Fotoğraf: Wikimedia Commons
Ayşe HÜR
Günümüzde 23 Nisan “Ulusal Egemenlik ve Çocuk Bayramı” olarak kutlanır ve pek çok kişi bugünü çocuklara Mustafa Kemal Atatürk’ün armağan ettiğine inanır. Peki gerçek böyle midir? Gelin birlikte karar verelim.
TBMM’nin açıldığı gün olan 23 Nisan’ın adı olmayan bir “milli bayram” olarak kabul edilmesi Meclisin açılışının birinci yıl dönümü olan 23 Nisan 1921’de olmuştu. Bu konuya dair tek maddelik kanun aynen şöyleydi: “Türkiye Büyük Millet Meclisi’nin ilk yevm-küşadı (açılış günü) olan 23 Nisan günü Milli Bayramdır.” Dikkat edileceği gibi kanunda “çocuk bayramı” ibaresi yoktu.
HİMAYE-İ ETFAL’İN KUTLAMALARI
Kanundan kısa süre sonra, 30 Haziran 1921’de konumuzla çok ilgili olan bir dernek, Himaye-i Etfal Cemiyeti (bugünün Çocuk Esirgeme Kurumu) kuruldu. Aslında 1917’de İstanbul’da İttihatçı İsmail Canbulat tarafından kurulmuş aynı adlı bir cemiyet vardı ve kurulduğundan beri aralıksız çocuklarla ilgili etkinlikler düzenliyordu ama Cumhuriyet döneminde cemiyetin İttihatçılıkla ve Masonlukla bağdaştırılması rahatsızlık yarattığından olsa gerek, Ankara merkezli yeni bir cemiyetle bu tarihçenin temize çekilmesi gerekli görülmüştü. İlginçtir bu tarihten itibaren iki cemiyet de faaliyetine devam etti.

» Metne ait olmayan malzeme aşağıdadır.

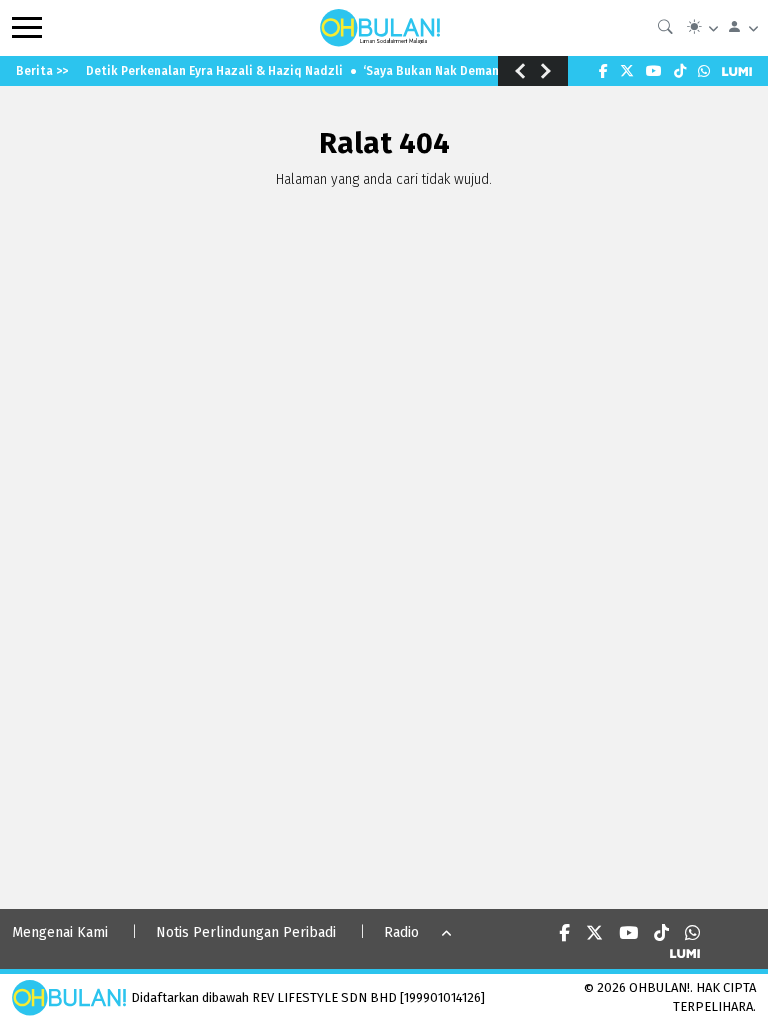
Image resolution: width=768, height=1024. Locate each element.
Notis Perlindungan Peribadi (246, 932)
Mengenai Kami (60, 932)
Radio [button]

Bu iki başlılık 1924’te fiilen sona erdi (İstanbul’daki cemiyet, Ankara’dakinin bir şubesine dönüştü), 23 Nisan’ın adsız bayramı ise o yıl gazetelerden öğrendiğimize göre ülkenin çeşitli yerlerinde ve kurumlarında “Hakimiyet-i Milliye Bayramı”, “İstiklal Günü”, “Meclis Bayramı”, “Rozet Bayramı” (1922’de Himaye-i Etfal’in rozet karşılığı para toplama hakkı elde etmesine atıfla) gibi değişik adlarda kutlanacaktı.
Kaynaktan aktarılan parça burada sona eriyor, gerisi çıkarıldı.